[BRIEF]: For the entries below, the result should be an exact transcription of the lines from the one with "You are a computer-use agent." up to and including the one with "Instruction: Expand the", and only those.

[DATA TO PROCESS]:
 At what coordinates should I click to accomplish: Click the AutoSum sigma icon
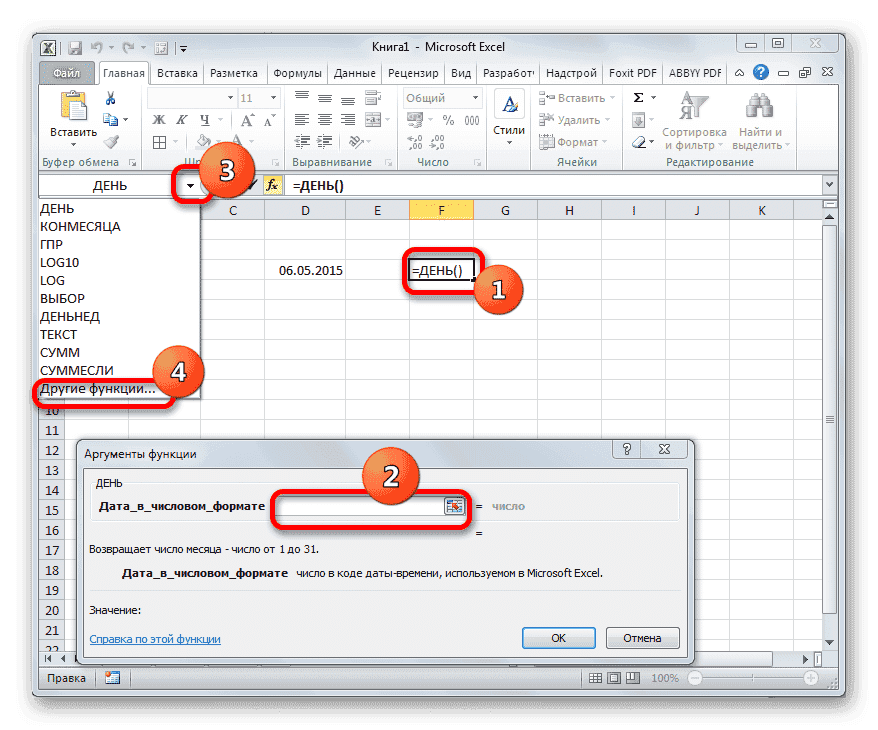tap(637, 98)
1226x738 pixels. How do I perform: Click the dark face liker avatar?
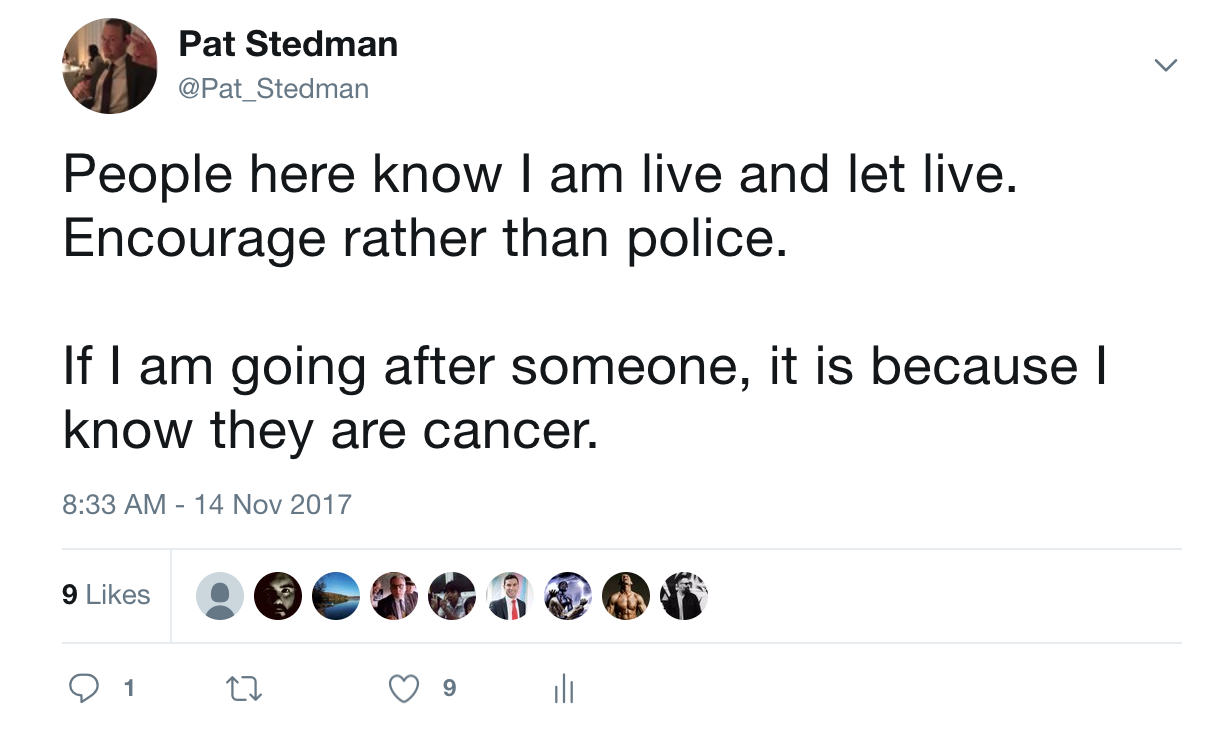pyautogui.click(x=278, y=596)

--

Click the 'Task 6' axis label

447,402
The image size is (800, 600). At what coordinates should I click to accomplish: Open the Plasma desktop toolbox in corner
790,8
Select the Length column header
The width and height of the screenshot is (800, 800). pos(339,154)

--

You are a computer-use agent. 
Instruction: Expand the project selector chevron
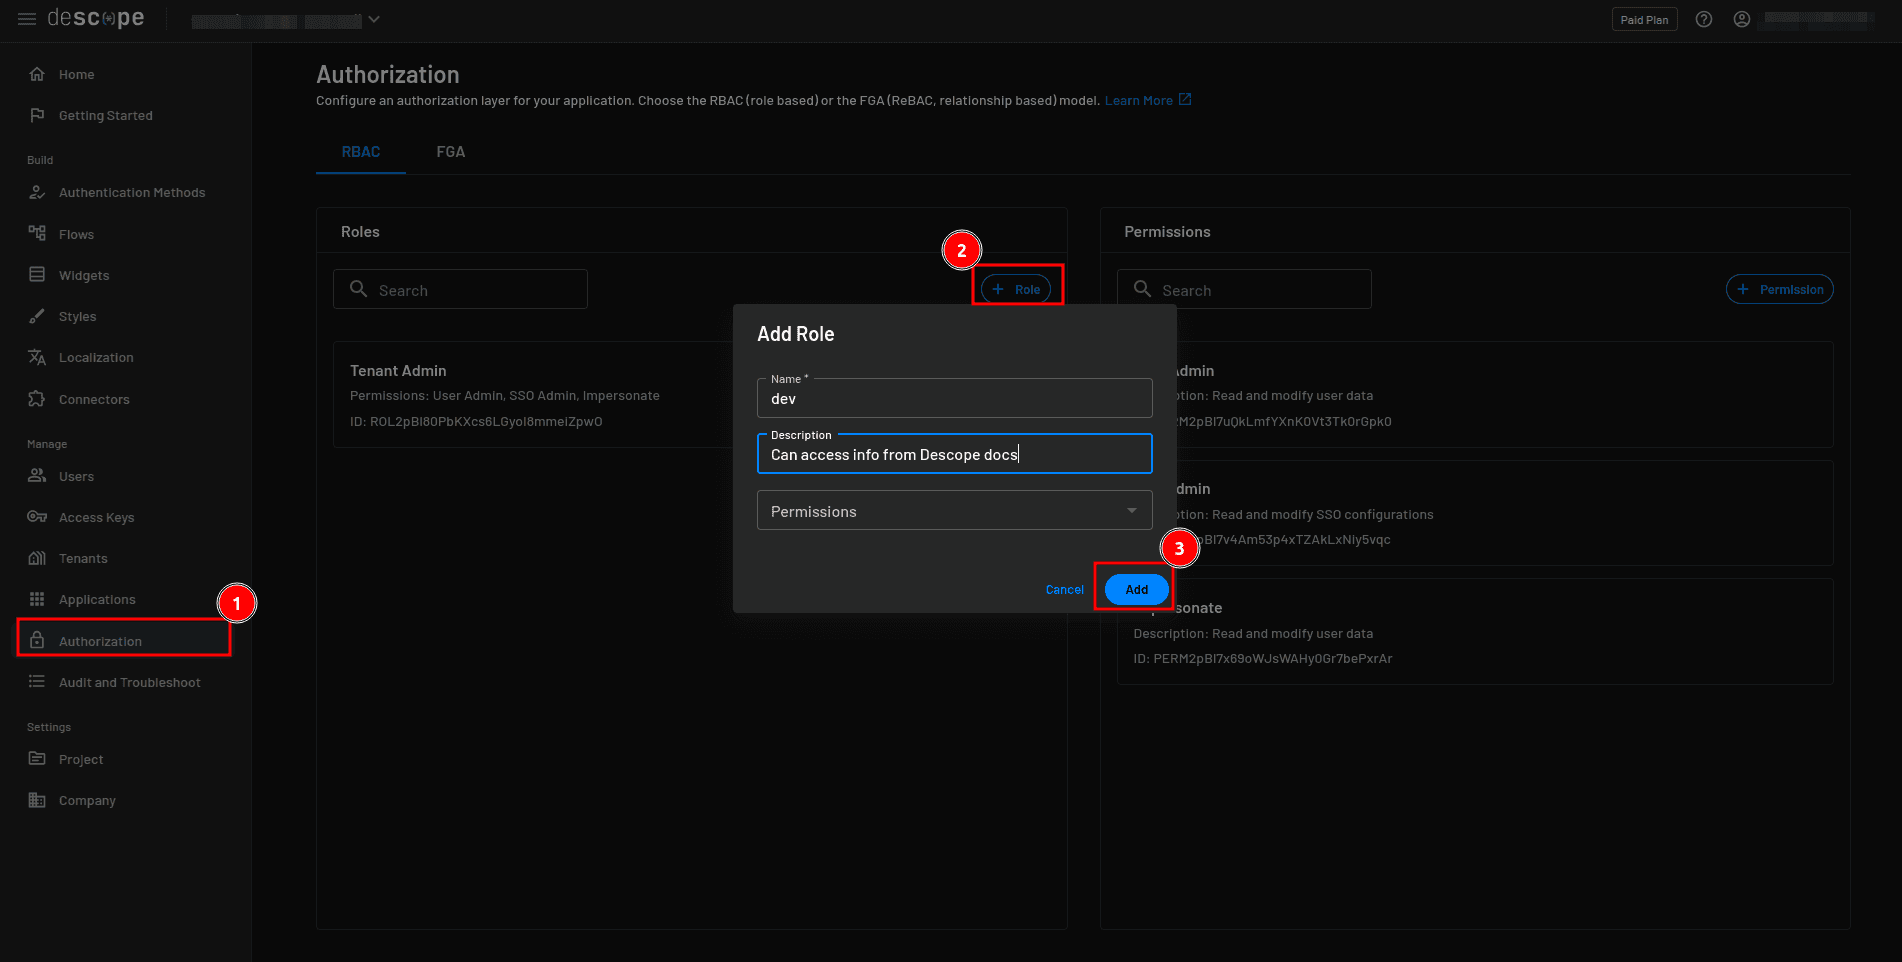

[REPLY]:
You are a computer-use agent. 
Instruction: Expand the project selector chevron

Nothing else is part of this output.